The correlation between the ΔHUTEST of the ascending aorta and the ΔHUCCTA
was stronger than that with TBW. The test injection is a good indicator for predicting peak
enhancement before CCTA (1219). While CM-dose correction using TBW cannot correct for factors such
as the body-fat percentage, cardiac function, and vessel resistance, test injection allows
for the necessary corrections. In our test injection, we diluted the CM, and the amount of
diluted CM that was reported to be better for accurate prediction of contrast enhancement
than the general test bolus protocols, which use a small amount of undiluted CM (19). Therefore, we consider that our prediction model
using the ΔHUTEST predicts contrast enhancement of CCTA images more accurately than
does TBW.
Our findings also suggest that the GLMs using TBW and the ΔHUTEST more accurately
predict CM enhancement on CCTA images than do TBW or ΔHUTEST alone. In our GLMs, we
applied independent variables, i.e., the ΔHUCCTA and the TBW, which had a significant
effect on ΔHUCCTA. We also applied a combination of independent variables. While the
GLMs using ΔHUTEST were superior to those using TBW, they tended to predict higher CM
enhancement than was seen on CCTA. Svensson et al. (21), who evaluated the relationship between heart rate variability during CCTA and
the CM concentration, concluded that iso-osmolar CM does not increase the heart rate and
elicits less heart arrhythmia than low-osmolar CM. We consider that the hemodynamic changes
produced by different CM concentrations result in differences in vessel enhancement. In our
study, using the TBW may have corrected for such errors and may have resulted in our
observation that the GLMs that used a combination of the TBW and ΔHUTEST had a higher
predictive value than the other GLMs.
Our study had some limitations. First, the range and mean TBWs of our Japanese patients was
lower than those of North American and European individuals. Second, ours was a
single-center study and the study population was small. Third, our test bolus protocol used
the same CM amount as the CCTA protocol. Therefore, the prediction accuracy with respect to
contrast enhancement on CCTA images may be lower when a conventional test bolus injection is
delivered.
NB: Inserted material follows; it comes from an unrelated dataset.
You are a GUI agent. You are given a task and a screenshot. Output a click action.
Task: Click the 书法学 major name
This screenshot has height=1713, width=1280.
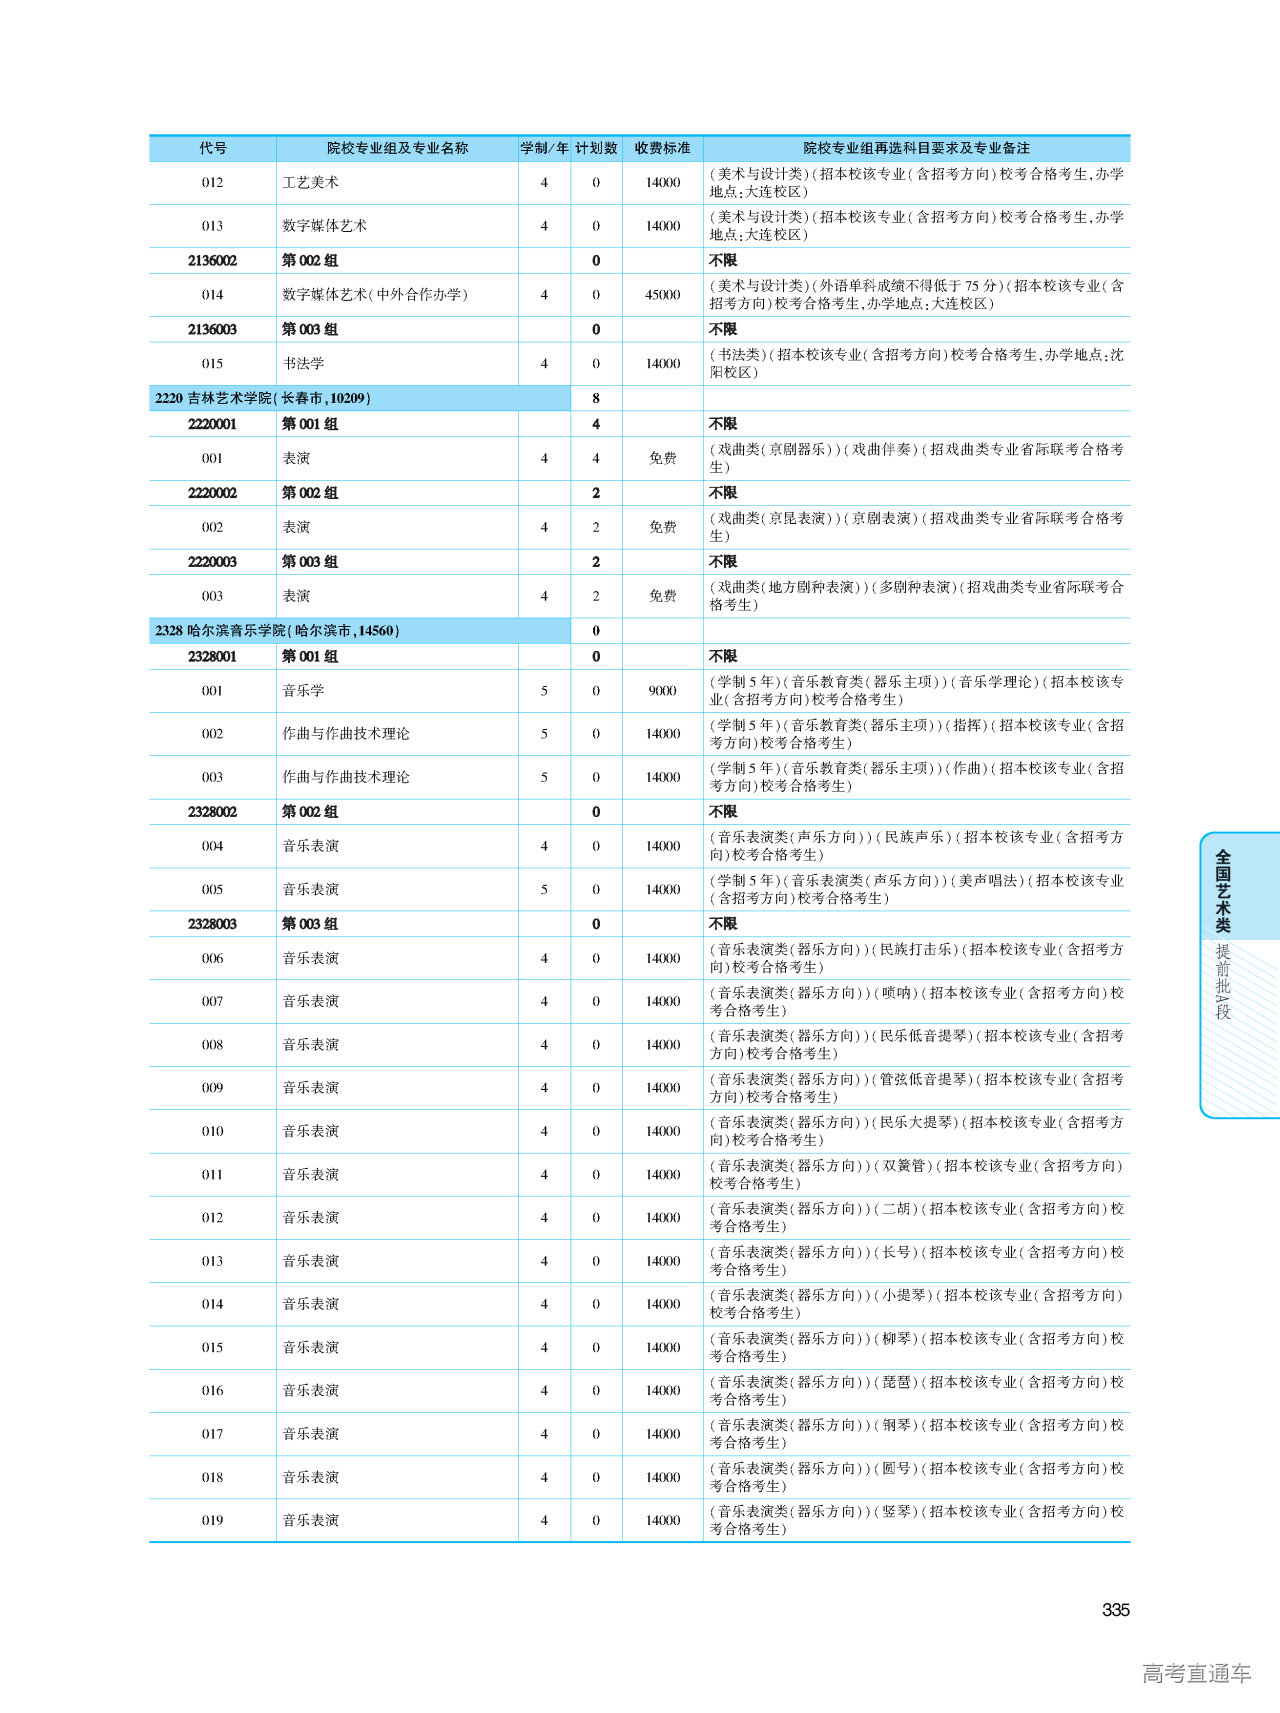coord(303,364)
Lastly, we did not compare our techniques with the compartment model and the
mathematical convolution technique.
In conclusion, we have demonstrated that patients' TBW and the ΔHUTEST significantly
affect contrast enhancement of the ascending aorta on CCTA images. We recommend the combined
use of clinical and test bolus data for the prediction of aortic enhancement on CCTA.